:: Text provided ::
---

Sampling
Sampling is the selection of a subset of data from within a statistical population to estimate characteristics of the whole population.
Sampling Factors
- Application - the use to which the data will be put 
- Availability - the availability of data sources and the data itself 
- Bias - aka selection bias, in which proper randomization is not achieved 
- Cost - the cost and resources needed to collecting, storing and maintaining data 
- Representation - the need to include or exclude specific groups of data 
Methods of Sampling
Which method of sampling is chosen depends on sampling factors such as those shown above. Methods of sampling include:
- Cluster Sampling - samples are selected from data organized into clusters such as by geography 
- Convenience Sampling - samples are selected from data close at hand 
- Quota Sampling - samples are selected by quota from data organized into multiple groups 
- Simple Random Sampling - samples are chosen by chance 
- Snowball Sampling - samples are selected from an initial group and then groups identified by the initial group 
- Stratified Sampling - samples are selected from data organized into multiple groups 
- Systematic Sampling - aka interval sampling, samples are selected at regular intervals from an ordered list 
Sample Size Determination
Sample size determination is an important factor is the sampling process. Approaches to sample size determination includes one or a combination of methods such as:
Experimentation
During the Modeling Process, various factors such as Loss, Bias, Variance, and Accuracy can be monitored to determine the best sample size.

---

:: Required tasks ::
• 1. Name every sampling factor listed in the text on sampling.
• 2. Extend the text on sampling with a further passage that picks up after its final sentence.

:: Data shown ::
---

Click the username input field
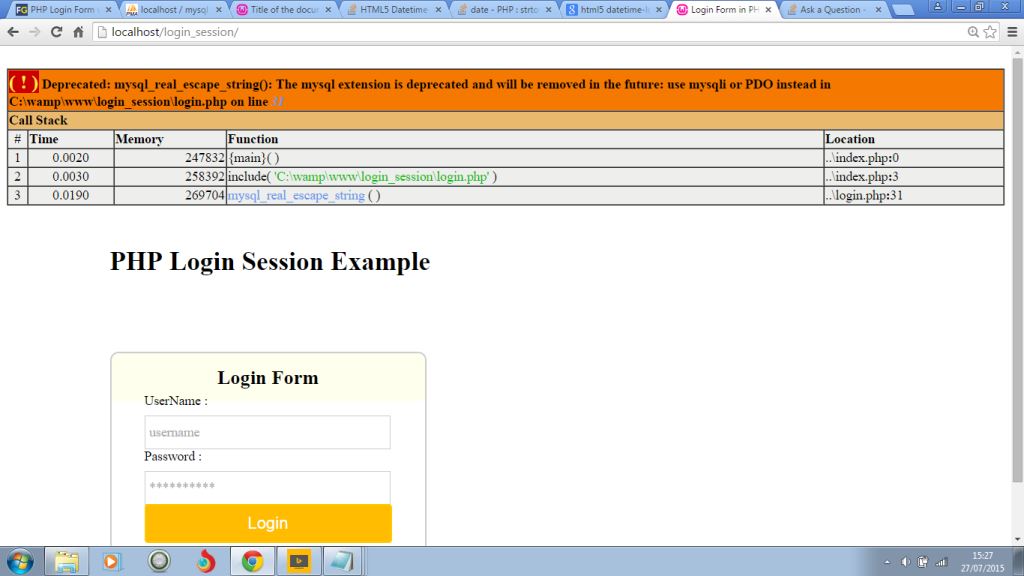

---

:: Set of answers ::
• 1. Application, Availability, Bias, Cost, Representation

• 2.
Larger is Better
Some Machine Learning Models, such as Artificial Neural Networks, perform better with large sample sizes. This is in part due to the number of network graph nodes that need to be trained during the model training process. However, sample size is just one of the modeling hyperparameters, so increasing samples size can be combined with modeling experimentation to achieve optimal results.
Statistical Power
The Statistical Power of a binary hypothesis test is the probability that the test rejects the null hypothesis when a specific alternative hypothesis is true.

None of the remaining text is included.